Last week's article on the potential SSPX reconciliation was the last straw. For the last couple of years, when my subscription to The Wanderer came up for renewal, I've almost dropped it. I'm going to drop it now, no question.
While it's true that the folks who bring the Wanderer to us cover lots of muckraking and often do a decent job over covering some of the awful stuff going on in the nations' worst dioceses--Albany and Rochester, for instance, I've just had enough of it. They spend page after page, week after week, detailing the collapse of Catholic institutions and the retreat of Catholic culture, but they just can't bring themselves to draw any conclusions, and to lay the blame where it ought to be. They can, however, sure point fingers and agitate pretty well, though, whenever the subject of traditional Catholics, including those associate with the SSPX situation, come up. I just can't take it anymore. And remember, I'm one who doesn't have association with, or history with, the SSPX.
And as for Paul Likoudis, the news editor for the Wanderer, I used to rather admire him, particularly for the trouble he has caused for folks who deserved it in Albany, Rochester (with AmChurch Comes Out) corrupt clergy all over the country). But we've seen, in a couple of recent issues of the Wanderer, him engage in such unjust treatment of the SSPX in his articles--in this particularly sensitive time when a reconciliation may be possible--that I just can't stomach him any further, either.
Several weeks ago, The Wanderer ran an article with a headline on attitudes within the SSPX towards reconciliation (I'd tell you the date, but I can't find it). Of course, the Wanderer didn't actually talk to anyone within the SSPX (i.e., any of the priests, who are, technically, the only members of the Society), and they only quoted sparingly from other written sources by anyone within or affilaited with the SSPX. Instead, the Wanderer quoted extensively the Novus Ordo Watch and Traditio websites--both truly schismatic outlets who promote a sedevacantist message that is and always has been rejected by LeFebvre and the SSPX.
Last week, the first two-thirds of Likoudis' latest SSPX article in the Wanderer was a string of extensive quotations pulled (apparently off the internet) from SSPV sources, i.e., the Society of St.
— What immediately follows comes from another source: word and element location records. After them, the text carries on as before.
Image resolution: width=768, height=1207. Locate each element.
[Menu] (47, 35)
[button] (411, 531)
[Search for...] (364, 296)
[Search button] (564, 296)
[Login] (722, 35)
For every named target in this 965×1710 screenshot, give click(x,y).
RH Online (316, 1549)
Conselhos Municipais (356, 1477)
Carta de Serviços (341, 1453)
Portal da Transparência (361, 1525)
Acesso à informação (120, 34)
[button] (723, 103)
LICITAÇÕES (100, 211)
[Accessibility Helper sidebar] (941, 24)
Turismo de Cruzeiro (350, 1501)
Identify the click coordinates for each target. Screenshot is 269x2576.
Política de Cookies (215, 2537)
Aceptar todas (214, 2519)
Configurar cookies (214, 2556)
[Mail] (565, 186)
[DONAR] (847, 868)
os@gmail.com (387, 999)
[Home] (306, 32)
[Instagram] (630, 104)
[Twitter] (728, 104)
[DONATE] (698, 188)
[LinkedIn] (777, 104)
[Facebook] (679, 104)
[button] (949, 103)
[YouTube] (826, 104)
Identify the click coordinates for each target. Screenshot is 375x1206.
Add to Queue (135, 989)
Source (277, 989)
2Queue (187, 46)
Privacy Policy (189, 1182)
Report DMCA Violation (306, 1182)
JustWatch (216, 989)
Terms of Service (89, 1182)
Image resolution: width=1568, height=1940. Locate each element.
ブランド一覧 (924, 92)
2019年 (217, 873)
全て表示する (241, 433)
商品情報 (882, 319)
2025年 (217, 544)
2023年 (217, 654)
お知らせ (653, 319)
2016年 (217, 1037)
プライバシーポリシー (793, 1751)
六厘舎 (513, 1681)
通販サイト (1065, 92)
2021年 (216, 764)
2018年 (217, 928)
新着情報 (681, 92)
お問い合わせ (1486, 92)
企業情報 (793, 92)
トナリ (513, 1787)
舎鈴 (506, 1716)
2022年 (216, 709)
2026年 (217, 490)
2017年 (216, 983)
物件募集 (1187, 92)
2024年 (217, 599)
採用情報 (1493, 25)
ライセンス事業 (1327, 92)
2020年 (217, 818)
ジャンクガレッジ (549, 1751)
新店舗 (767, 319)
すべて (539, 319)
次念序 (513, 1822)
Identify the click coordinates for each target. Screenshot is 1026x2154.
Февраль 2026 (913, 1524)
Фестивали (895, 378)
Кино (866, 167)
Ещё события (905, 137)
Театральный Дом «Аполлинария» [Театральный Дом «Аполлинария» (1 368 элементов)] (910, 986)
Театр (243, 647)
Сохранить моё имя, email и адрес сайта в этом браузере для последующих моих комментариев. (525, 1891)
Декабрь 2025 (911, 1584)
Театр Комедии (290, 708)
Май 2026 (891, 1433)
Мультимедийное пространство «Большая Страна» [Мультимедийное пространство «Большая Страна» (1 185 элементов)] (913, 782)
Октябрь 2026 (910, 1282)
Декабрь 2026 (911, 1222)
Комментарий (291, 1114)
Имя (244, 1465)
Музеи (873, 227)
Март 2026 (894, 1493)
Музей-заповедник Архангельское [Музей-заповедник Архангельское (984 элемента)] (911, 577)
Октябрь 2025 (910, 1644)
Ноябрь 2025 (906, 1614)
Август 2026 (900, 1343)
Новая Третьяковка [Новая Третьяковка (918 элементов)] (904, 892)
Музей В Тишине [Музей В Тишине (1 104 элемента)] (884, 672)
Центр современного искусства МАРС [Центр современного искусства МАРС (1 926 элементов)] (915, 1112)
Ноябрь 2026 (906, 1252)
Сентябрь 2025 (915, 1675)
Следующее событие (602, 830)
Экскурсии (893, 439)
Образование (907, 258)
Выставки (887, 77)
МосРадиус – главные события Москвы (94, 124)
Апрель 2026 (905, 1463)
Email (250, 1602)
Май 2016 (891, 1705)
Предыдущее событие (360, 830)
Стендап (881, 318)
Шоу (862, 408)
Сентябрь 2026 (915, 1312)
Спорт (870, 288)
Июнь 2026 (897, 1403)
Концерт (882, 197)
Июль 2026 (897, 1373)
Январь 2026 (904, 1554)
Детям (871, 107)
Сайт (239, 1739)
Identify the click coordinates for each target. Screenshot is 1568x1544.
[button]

Pius V, an organization founded by priests who were expelled from the SSPX for . . . you guessed it . . . questioning whether there were truly a Pope in Rome. Again--no word from anyone within the SSPX, or anyone affiliated with them--just quote after quote from crackpot sedevacantists and guilt-by-association for the SSPX.
Also last week, they used the last third of the article to quote from blogs sympathetic to the SSPX, but in so doing, they didn't bother to check any of their facts. They quoted Ian Palko as a "member of the Kansas City branch" of the SSPX. Well, I have corresponded a number of times with Mr. Palko over the last few months (most of the messages, I now recognize upon review, mention beer), and I am well aware that, while Mr. Palko does attend St. Vincents, he is NOT a member of the SSPX. He's not even a priest. I also note that they quoted quite extensively from him--perhaps too extensively. It was a nice quotation, but I would think that if the Wanderer wants what would have been a full article written by Mr. Palko, they ought to have paid him for it, or at least get his permission to use it. We bloggers can get away with that stuff now and then, but a newpaper that people like me actually pay money to subscribe ought to be a little more careful about quotations.
ANYWAYS, now I half expect the next issue of the Wanderer to include a front page article on Fr. Lucien Pulvermacher's and Mr. David Bawden's opinions regarding the dangers of reconciliation (for those of you who don't keep up with your antipopes, those are Pope Pius XIII and Pope Michael I).
Anyone has to recognize that Likoudis and The Wanderer are engaging in the lowest sophistical trickery, and they're not even doing a very skillful job at it. Their decision to print such garbage as they did in this case, and to present it with such a plainly malicious intent, and to so obviously borrow from my acquaintence Mr. Palko without even finding out who he is vis-a-vis the Society undermines the paper's credibility on virtually every other matter. For instance, why should I believe the awful stuff printed about Bp. Tod Brown and St. Mary's by the Sea. as reported in this week's issue? But for the fact that I've been following that matter independently for several weeks on my own, and have read extensively, from many sources, about Brown's malfeasance, I would have reason to doubt whether The Wanderer's treatment of him were accurate.
So, I'm not going to the trouble of cancelling my Wanderer aubscription yet, but I'm not going to renew, either. If a reconciliation does start moving, I hope it happeens before that subscription runs out, because I'll enjoy watching the Wanderer editors squirm and wiggle their way around the issue and the things they've printed in the recent past. But otherwise, I'll just let my subscriptio nrun out as it is (after all, the broadsheet newprint might come in handy if I'm packing dishes or something--the Catholic Key is only a tabloid, and so it's less useful.